Alessandro Ragazzo: “Città invisibili e storie reali” | Indie Talks

Ci sono luoghi che cambiano significato a seconda del momento in cui vengono esplorati, esistono città che all’inizio incuriosiscono e poi diventano una prigione dalla quale si cerca di scappare. Ci sono rapporti che nascono in piazza e pian piano diventano vicoli talmente stretti dove non si riesce più a passare in due.

“Tutte le nostre città” è una mappa sentimentale dove Alessandro Ragazzo vuole inizialmente mettere dei confini, rendendosi poi conto che con la musica si può andare ovunque, dato che  il suono e le parole creano così una nuova dimensione.

Il reale si confonde così con la fantasia e il ricordo diventa una cartolina utile a ripensare al passato, e allo stesso tempo si anima sempre più di dettagli che solo il tempo può far emergere.

 

ALESSANDRO RAGAZZO X INDIE TALKS

Quali sono le tue città?

Direi che le città fisiche di questo disco sono sicuramente Venezia, il luogo da cui sono partito e dove infine sono tornato, e Roma, dove questo disco è nato e cresciuto.
Le città emotive, invece, sono la malinconia, la speranza, l’amore e la nostalgia.

Come stanno i protagonisti che abitano dentro i tuoi brani?

Vivono esperienze, sentono emozioni. Quindi sono vivi, e questa è l’unica cosa che conta.

PH: Ufficio Stampa

Per andare oltre, cosa bisogna mettere in valigia?

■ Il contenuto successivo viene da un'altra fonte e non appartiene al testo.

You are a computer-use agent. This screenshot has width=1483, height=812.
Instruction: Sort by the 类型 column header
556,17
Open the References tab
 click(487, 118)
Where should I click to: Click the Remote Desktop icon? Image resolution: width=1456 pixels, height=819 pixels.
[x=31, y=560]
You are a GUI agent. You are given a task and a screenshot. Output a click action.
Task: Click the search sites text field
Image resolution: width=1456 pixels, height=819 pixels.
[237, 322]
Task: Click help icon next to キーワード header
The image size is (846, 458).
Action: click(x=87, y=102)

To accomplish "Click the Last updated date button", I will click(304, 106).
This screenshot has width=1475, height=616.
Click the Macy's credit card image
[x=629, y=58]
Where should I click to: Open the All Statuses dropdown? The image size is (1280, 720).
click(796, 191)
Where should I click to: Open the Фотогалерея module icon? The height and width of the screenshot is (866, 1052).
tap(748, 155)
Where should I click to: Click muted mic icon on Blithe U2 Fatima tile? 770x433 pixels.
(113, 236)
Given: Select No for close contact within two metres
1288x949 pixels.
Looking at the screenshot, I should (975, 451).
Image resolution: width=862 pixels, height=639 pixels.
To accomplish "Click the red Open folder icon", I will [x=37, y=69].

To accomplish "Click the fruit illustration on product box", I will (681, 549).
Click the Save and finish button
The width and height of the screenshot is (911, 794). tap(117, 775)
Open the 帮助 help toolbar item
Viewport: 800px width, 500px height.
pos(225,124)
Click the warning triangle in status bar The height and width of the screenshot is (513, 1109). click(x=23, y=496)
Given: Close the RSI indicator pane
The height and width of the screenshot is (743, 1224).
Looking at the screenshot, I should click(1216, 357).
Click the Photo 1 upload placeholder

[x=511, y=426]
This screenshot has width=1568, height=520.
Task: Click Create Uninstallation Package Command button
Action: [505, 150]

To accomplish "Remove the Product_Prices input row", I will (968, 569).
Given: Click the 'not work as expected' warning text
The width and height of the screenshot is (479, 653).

Mah, io credo che per andare avanti bisogna portare tutto con sé, il bene e il male,  dentro la nostra valigia. Perché spesso è sulle macerie che costruiamo. E senza le nostre sofferenze, non potremmo mai davvero raggiungere la serenità.

La musica può coprire distanze infinite?

Assolutamente sì. Ne abbiamo continuamente la prova.

Con quale artista che non conosci ti piacerebbe partire per un viaggio?

Vorrei andare a pescare con John Frusciante.

Sei più proiettato al domani o ti piace ripensare al passato?

Sicuramente la nostalgia e il passato hanno un grande fascino per me. Mi chiedo spesso perché tutto ciò che è già accaduto assuma sempre una forma poetica nella mia mente.

Hai mai sognato una vita altrove?

Spessissimo. Ovunque.

Ti sentiresti più in prigione in un grattacielo in centro o in una casetta sperduta chissà dove?

Non saprei rispondere con certezza, perché, come racconto anche nel disco, dipenderebbe molto da come mi sento in quel momento. In entrambi i casi, però, è possibile che dopo un po’ mi sentirei in prigione, con il bisogno di cambiare o di scappare.